#### Given information:
◆ ◆ ◆ ◆ ◆

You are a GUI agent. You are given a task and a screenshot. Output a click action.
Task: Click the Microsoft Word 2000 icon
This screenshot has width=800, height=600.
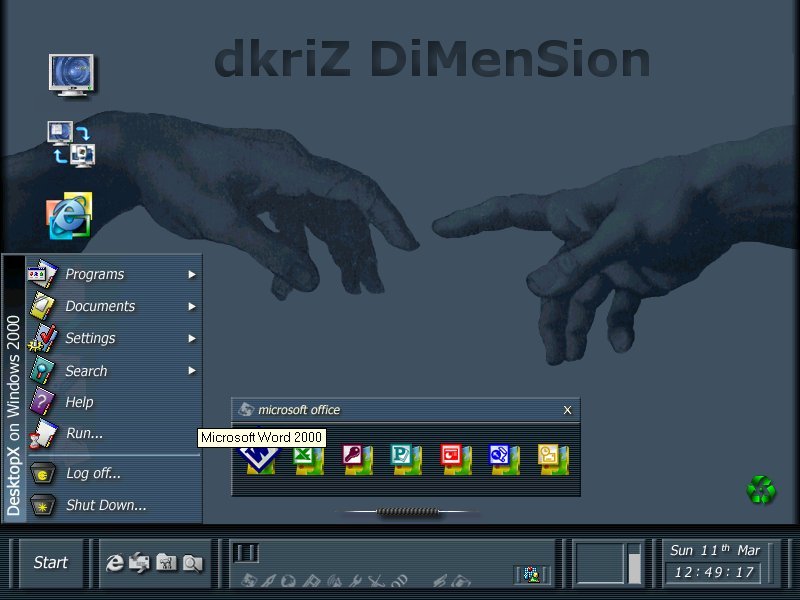(x=258, y=460)
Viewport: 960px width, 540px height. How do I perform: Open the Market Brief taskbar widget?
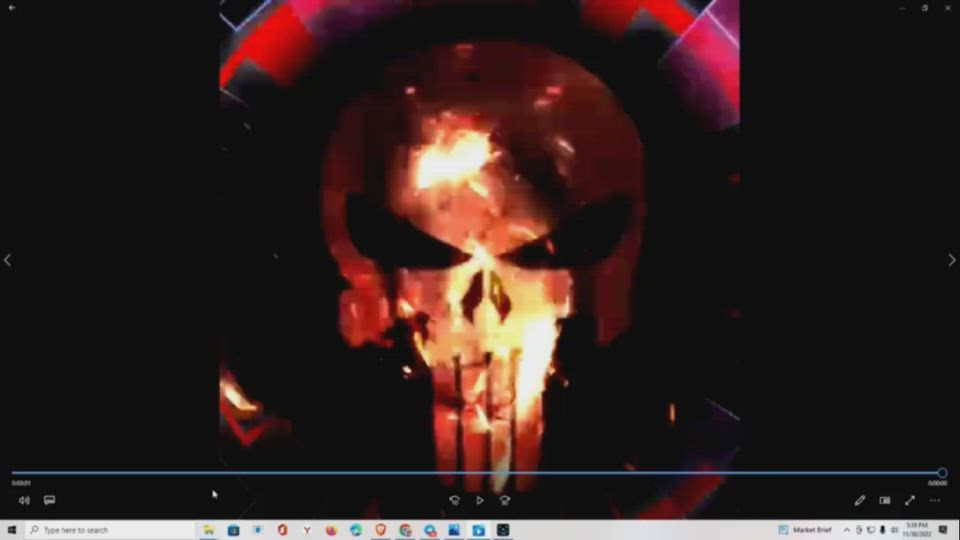[805, 530]
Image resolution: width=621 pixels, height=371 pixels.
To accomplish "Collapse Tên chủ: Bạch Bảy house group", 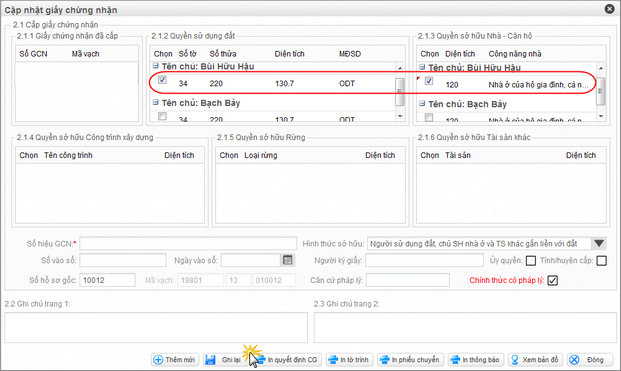I will pyautogui.click(x=422, y=103).
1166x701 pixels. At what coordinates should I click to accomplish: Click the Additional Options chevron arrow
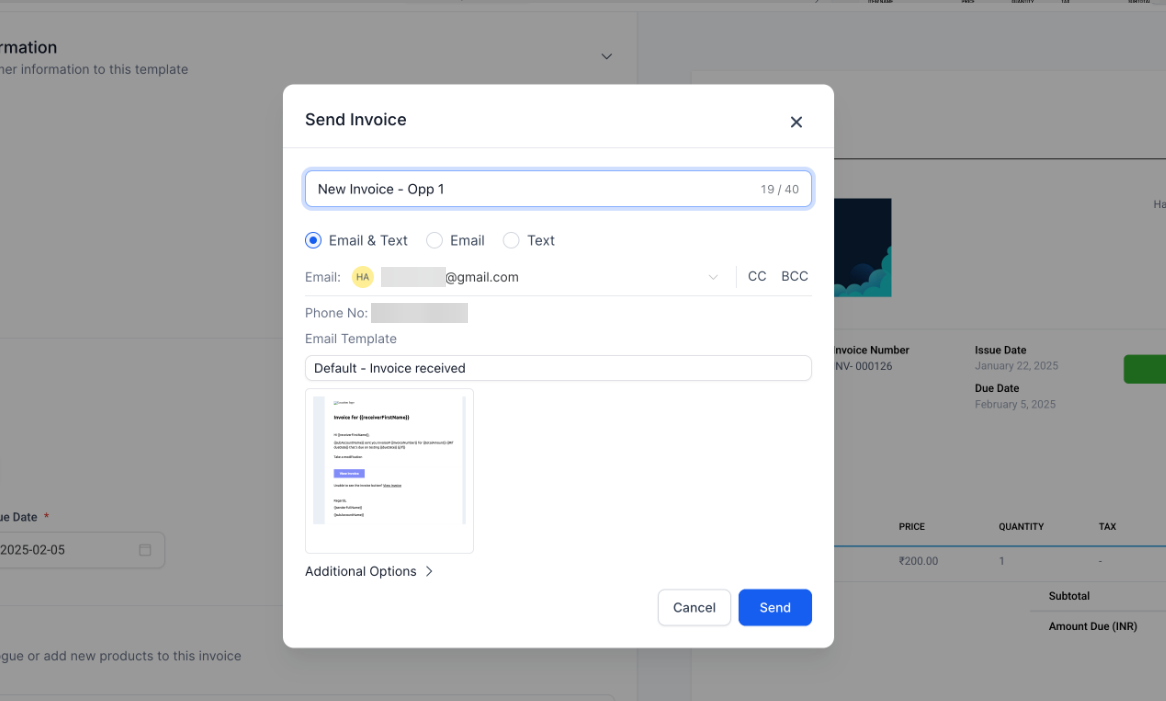pos(429,571)
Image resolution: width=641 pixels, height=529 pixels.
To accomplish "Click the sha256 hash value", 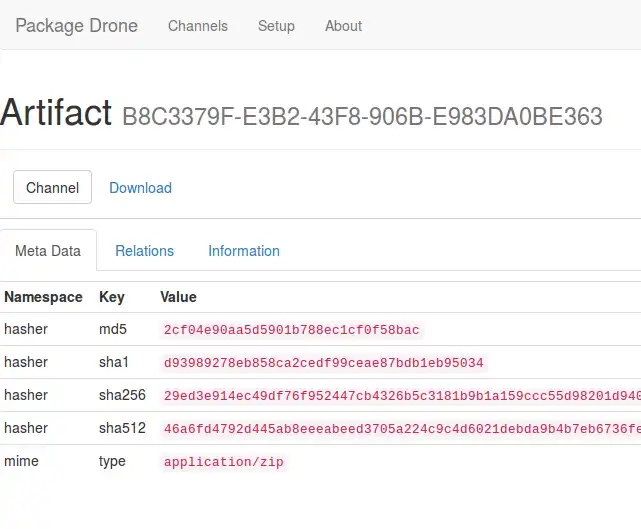I will 400,396.
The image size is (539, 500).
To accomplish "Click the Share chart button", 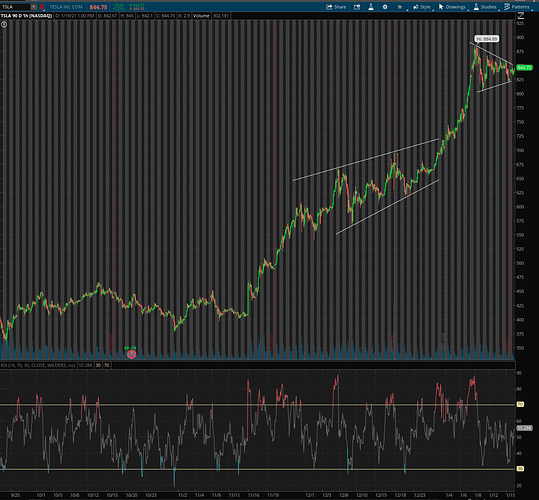I will click(x=336, y=7).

◆ ◆ ◆ ◆ ◆

#### Exercise instructions:
Nothing but a number is asked for: how many lines of the records contain the word "resolution"?

#### The completed task:
2